Direção: Stephen Daldry
Roteiro: David Hare
Elenco: Nicole Kidman, Julianne Moore, Meryl Streep, Toni Collette, Ed Harris, Claire Danes, Jeff Daniels e John C. Reilly.
Origem: EUA
Ano: 2002

“Encarar a vida
Sempre encarar a vida de frente
E vê-la como ela é
Entendê-la e amá-la pelo que ela é
Por fim, deixá-la seguir
Sempre os anos entre nós
Sempre o amor
Sempre as horas”
 
(Michael Cunningham - As Horas)

Se pudéssemos eleger o principal elemento que rege nossas vidas, provavelmente, o grande vencedor seria o tempo. Devido a sua natureza relativa, temos a sensação de que, dependendo da situação, as horas se convertem em minutos ou, ao contrário, os ponteiros do relógio se arrastam em uma lentidão sem fim. Essa é a abordagem que o diretor Steven Daldry (O Leitor) usou para retratar a história do longa norte-americano As Horas. Lançado em 2002, o filme conquistou o Oscar de Melhor Atriz e também foi indicado a Melhor Filme.

Baseado no livro homônimo de Michael Cunningham, a trama gira em torno da vida de três mulheres que, apesar de serem de épocas completamente diferentes, compartilham dois pontos em comum: a dor e o romance inglês Mrs. Dalloway. Todas as protagonistas vivenciam momentos de angústia, que mesmo tendo origens diferenciadas, resultam nas mesmas sensações de paralisia e de desesperança com relação ao futuro. Para aquelas mulheres, o tempo parou, tornando-se fonte de uma tortura infindável.

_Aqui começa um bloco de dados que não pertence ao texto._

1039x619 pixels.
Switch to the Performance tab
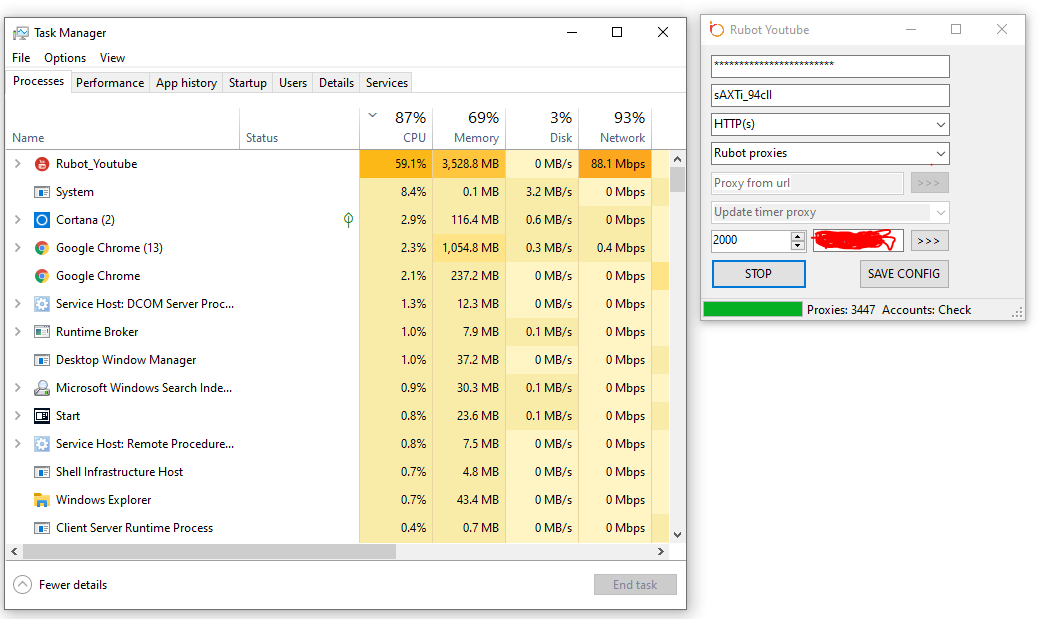[110, 83]
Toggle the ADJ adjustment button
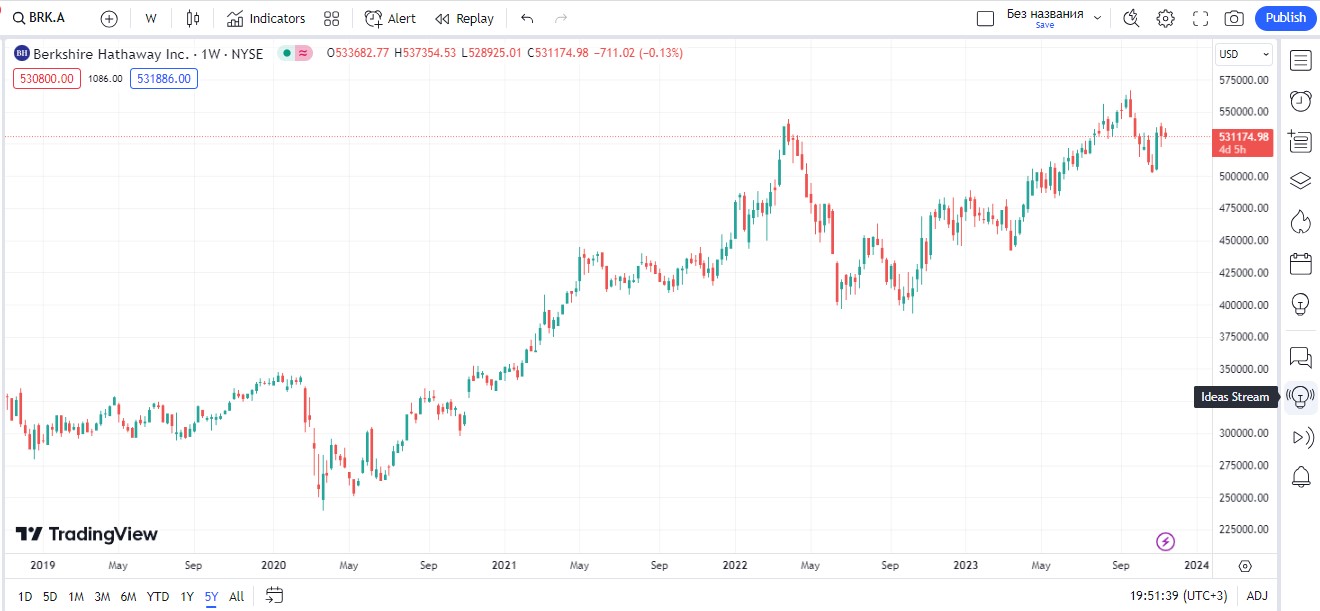 click(1257, 596)
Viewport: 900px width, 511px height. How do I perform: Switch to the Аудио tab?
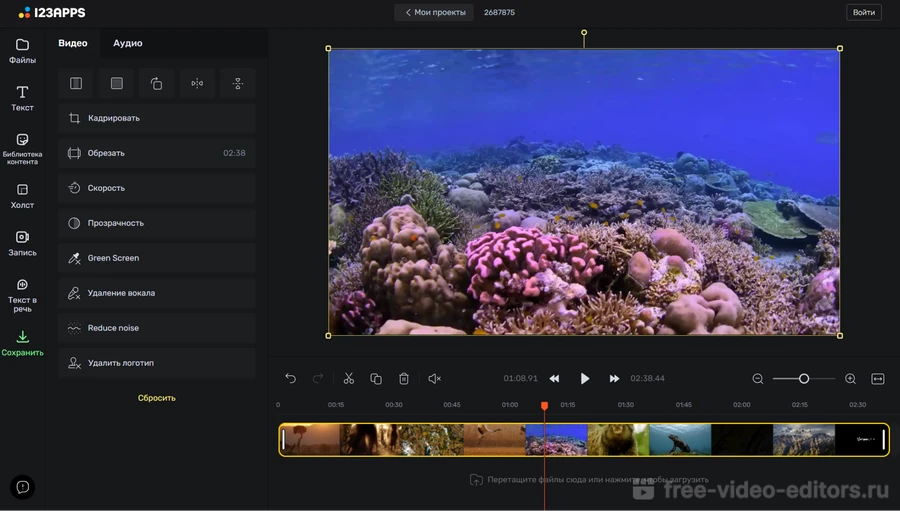pyautogui.click(x=127, y=43)
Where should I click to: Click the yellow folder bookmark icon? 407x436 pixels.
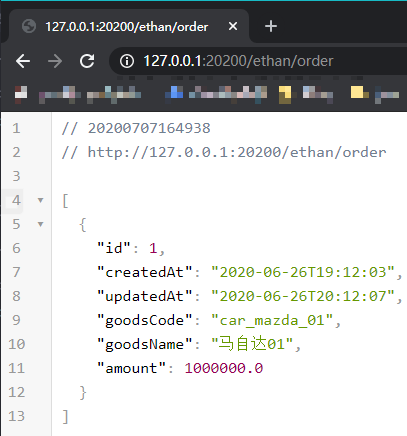(x=285, y=94)
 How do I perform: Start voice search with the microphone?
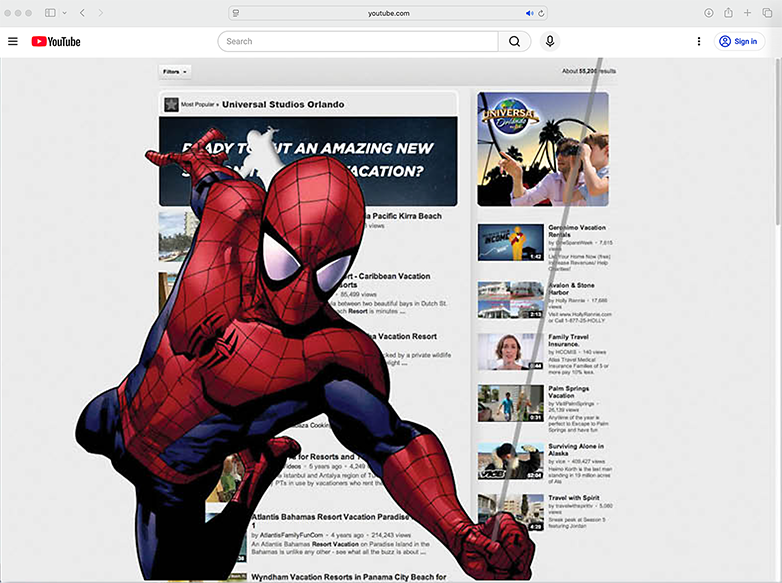pos(549,41)
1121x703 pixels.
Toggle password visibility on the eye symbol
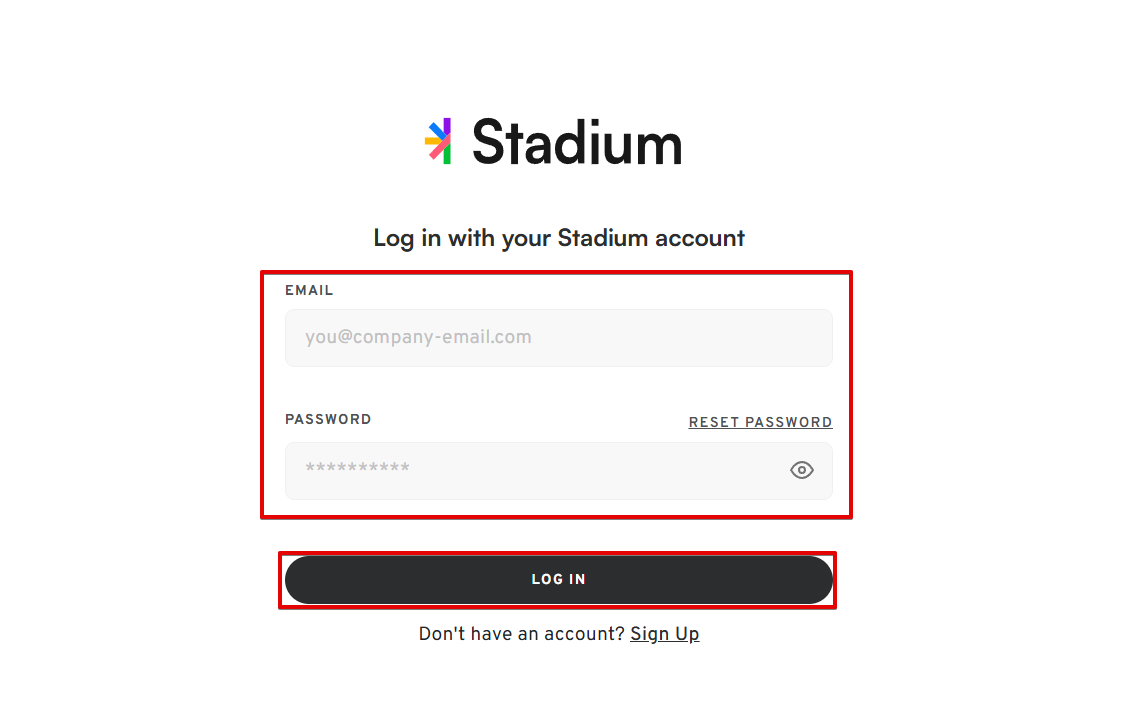tap(801, 470)
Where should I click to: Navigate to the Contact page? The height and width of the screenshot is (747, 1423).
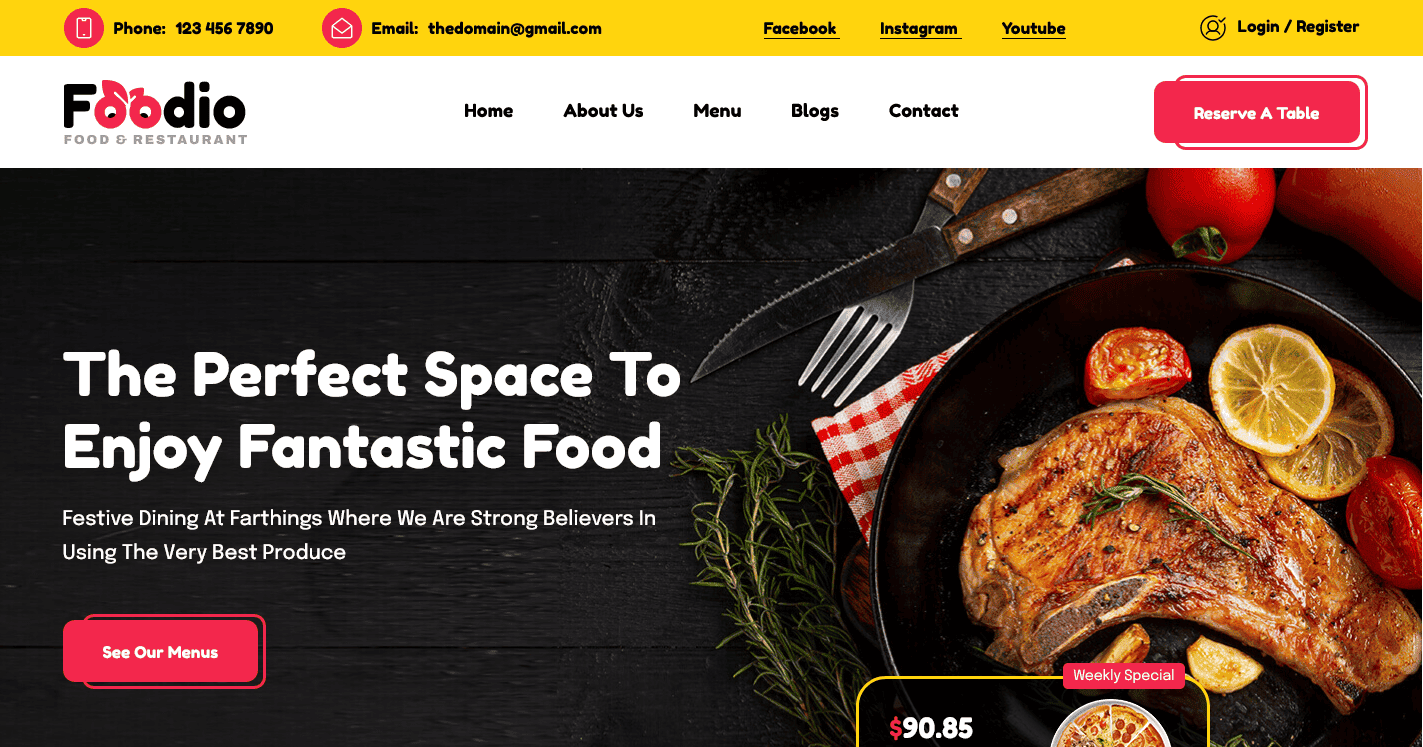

No ano de 1923, em Sussex, a escritora Virginia Woolf (Nicole Kidman) começa a escrever seu livro (Mrs. Dalloway), enquanto tenta se acostumar com a vida pacata do interior da Inglaterra junto ao seu marido. O casal vivia em Londres, porém, devido aos graves problemas psicológicos da mulher, eles se mudam, por prescrição médica, fugindo do agito da cidade grande. Já em 1951, período do pós-guerra, Laura Brown (Julianne Moore), típica dona de casa americana, encontra na leitura da obra de Woolf uma válvula de escape da infeliz vida que tem ao lado do marido e de seu filho de cinco anos. Por último, Clarissa Vaughan (Meryl Streep), moderna editora de livros, dos anos 2000, personifica a própria Clarissa Dalloway, tanto pelo trocadilho com o nome quanto pelas ações que imitam as da mocinha do livro.


A questão central do filme é a maneira como as protagonistas lidam com o sofrimento, muitas vezes silencioso, que está presente nas suas vidas. Nesse sentido, é possível perceber uma grande diferença entre Laura e Clarissa em comparação com Virginia. A autora inglesa conhece sua dor e é vitima declarada dela. Por sofrer com episódios de alucinações e longos períodos de depressão, Virginia foi “exilada” do convívio social, tendo nos seus livros a sua única ocupação. Já a doença de Laura provém, principalmente, da pressão social para ser a esposa e mãe perfeita e se manifesta de forma implícita, tanto que a personagem não compreende sua dor. Ela vive os tempos do “american way of life”, nos quais os sonhos das mulheres, para além do casamento e da família, eram deixados de lado em prol de uma vida dentro dos padrões esperados pela sociedade. Por outro lado, Clarissa Vaughan, apesar da aparente felicidade, esconde certa vulnerabilidade e apatia em seu relacionamento amoroso. Além disso, sua dedicação total ao amigo, e antigo amor, Richard (Ed Harris) demonstra que ela ainda está presa ao passado.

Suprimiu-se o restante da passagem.